● **What to produce**: Can you copy word for word the part of the Django tool-calling post below that begins at the words "I’ve been experimenting" and stops after "this exact idea."?

── Selected extract

How I Built a Lightweight Bridge for LLM Frontend Tool Calling in Django

I’ve been experimenting with giving LLMs the ability to control a web app’s interface as it runs. Not just streaming text into a chat window, but actually invoking JavaScript functions directly in the browser.

During a recent project, I needed to give an LLM the ability to filter and refresh a list, if it felt the need to. And after implementing that, it got me thinking… wouldn’t it be great if I could just define whatever javascript functions I wanted in the front-end and make them available to the LLM at the backend.

I have put together a small local development app and also this finely written blog post to demonstrate this exact idea.

The Design

• A set of frontend tools are defined and passed to the LLM alongside any backend tools.
• When the model calls a front end tool, the function name and any arguments are broadcast to the browser using SSE.
• The frontend receives the event, looks up the right listener by tool name, and calls it with the arguments.

────
── Information shown

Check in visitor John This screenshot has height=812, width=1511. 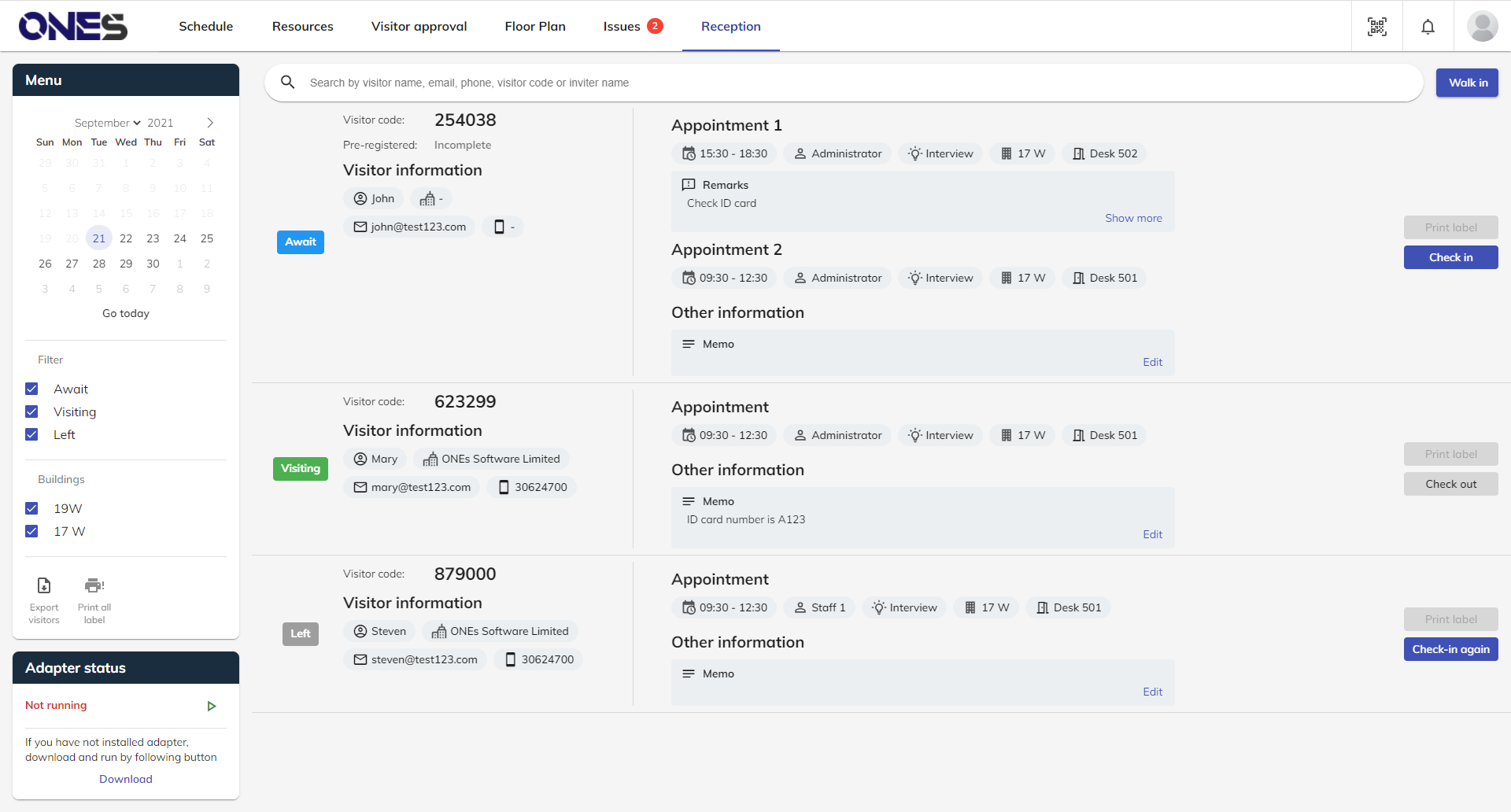pyautogui.click(x=1450, y=257)
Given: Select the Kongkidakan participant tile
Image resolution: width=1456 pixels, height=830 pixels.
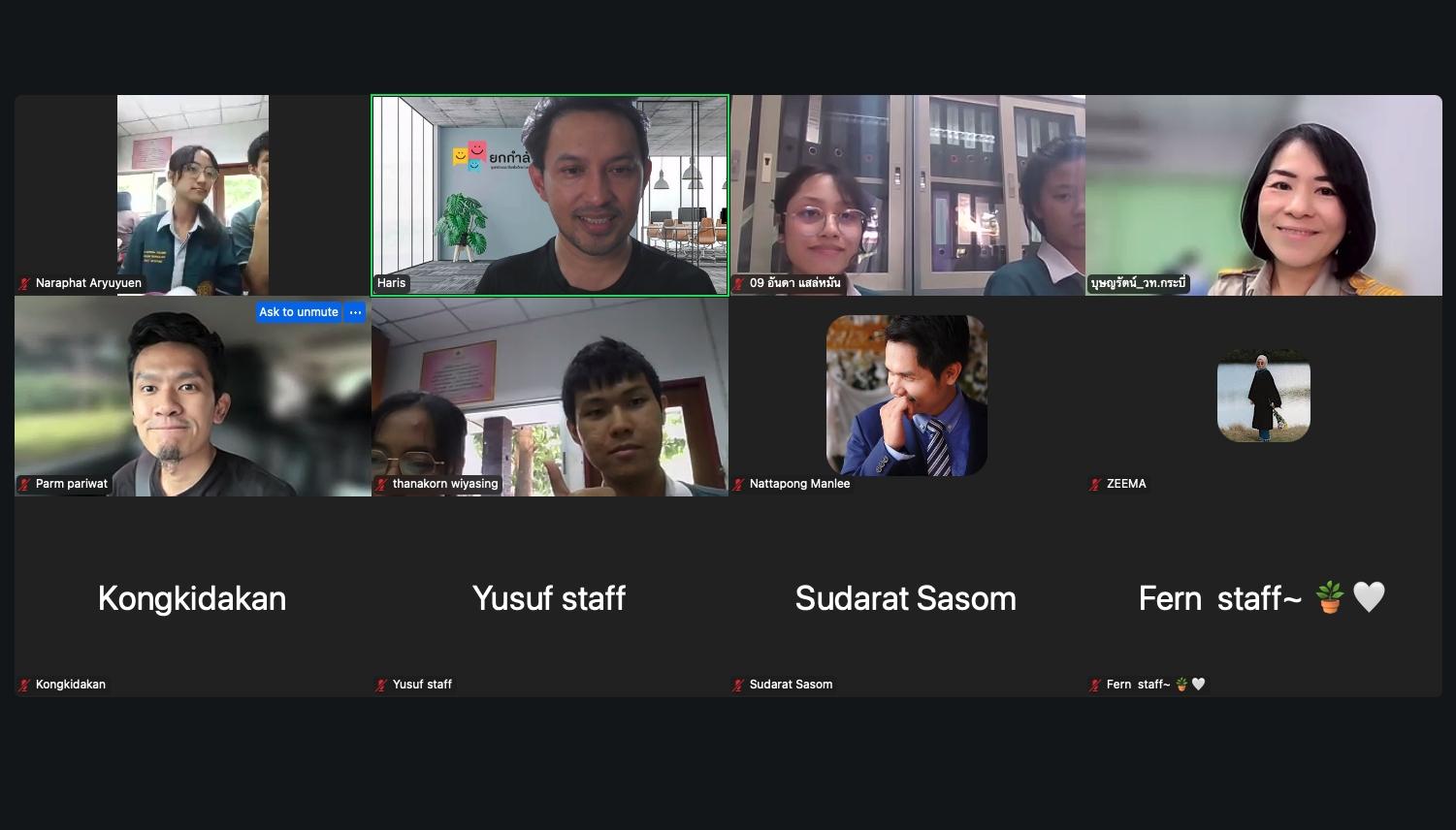Looking at the screenshot, I should [193, 597].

────

● **Result**:
I’ve been experimenting with giving LLMs the ability to control a web app’s interface as it runs. Not just streaming text into a chat window, but actually invoking JavaScript functions directly in the browser.

During a recent project, I needed to give an LLM the ability to filter and refresh a list, if it felt the need to. And after implementing that, it got me thinking… wouldn’t it be great if I could just define whatever javascript functions I wanted in the front-end and make them available to the LLM at the backend.

I have put together a small local development app and also this finely written blog post to demonstrate this exact idea.